Our research team will plan to construct a mouse model of systemic disseminated infection caused by P. aeruginosa and further explore whether there are high virulence factors or new virulence factors in P. aeruginosa, leading to systemic disseminated infection, which is intended to provide a new perspective for the treatment of P. aeruginosa infection.

Conclusion

This case represents the first report of SCAP with disseminated highly virulent P. aeruginosa infection complicated by SOP, endophthalmitis, and ecthyma gangrenosum. It underscores the ability of P. aeruginosa to cause severe community-onset disseminated disease and the importance of recognizing secondary organizing pneumonia as a potential sequela to ensure timely management.

Abbreviations

P. aeruginosa, Pseudomonas aeruginosa; VAP, ventilator-associated pneumonia; SCAP, Severe community acquired pneumonia; BOOP, bronchiolitis obliterans organizing pneumonia; CT, Computed Tomography; T3SS, Type III secretory system; OP, organizing pneumonia; SOP, secondary organizing pneumonia.

Data Sharing Statement

The data supporting this study’s the findings are available from the corresponding author (Xuedong Liu) upon reasonable request.

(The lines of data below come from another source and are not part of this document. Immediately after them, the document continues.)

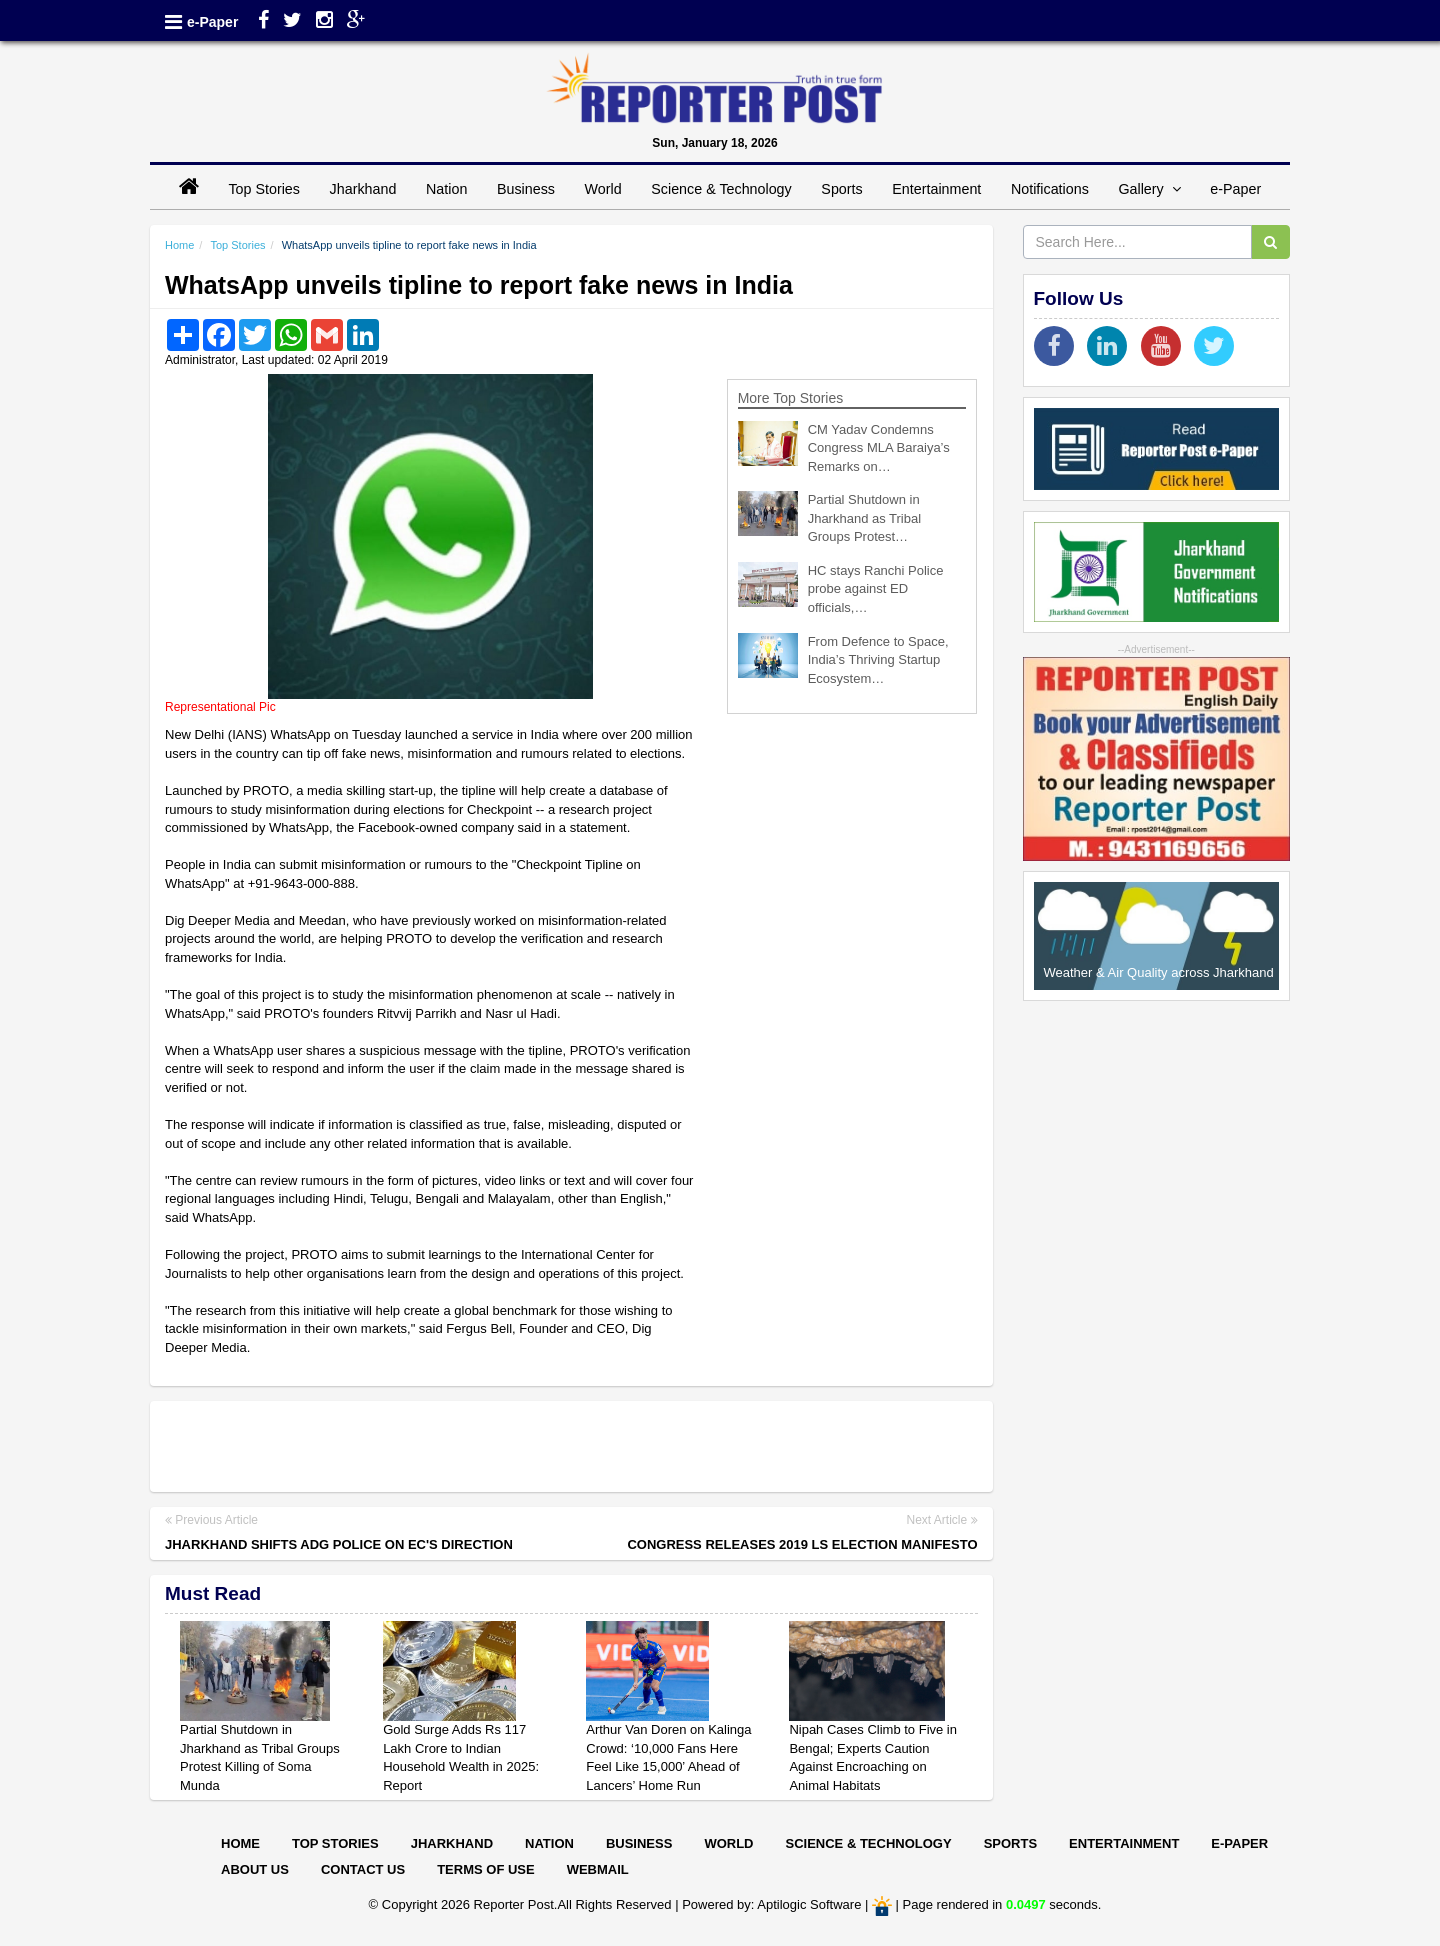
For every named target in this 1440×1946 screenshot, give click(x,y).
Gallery (1149, 189)
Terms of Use (486, 1869)
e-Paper (212, 22)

Ethics Approval and Consent to Participate

Written informed consent was obtained from the individual for the publication of any potentially identifiable images or data included in this article. This research was carried out according to the principles of the Declaration of Helsinki and was approved by the Ethics Committees of the Qingdao Municipal Hospital (2025-KY-010). Qingdao Municipal Hospital has approved the release of the case details.

Acknowledgments

We acknowledge the patient and her family who gave informed consent for this publication.

Author Contributions

All authors made a significant contribution to the work reported, whether that is in the conception, study design, execution, acquisition of data, analysis and interpretation, or in all these areas; took part in drafting, revising or critically reviewing the article; gave final approval of the version to be published; have agreed on the journal to which the article has been submitted; and agree to be accountable for all aspects of the work.

Funding

This work was supported by the National Clinical Key Specialty Construction Project (Department of Respiratory Medicine) (grant number GJZDZK-002) and Qingdao Science and Technology Wellness Promotion Demonstration Program [grant number 24-1-8-smjk-13-nsh].

Disclosure

The authors report no conflicts of interest in this work.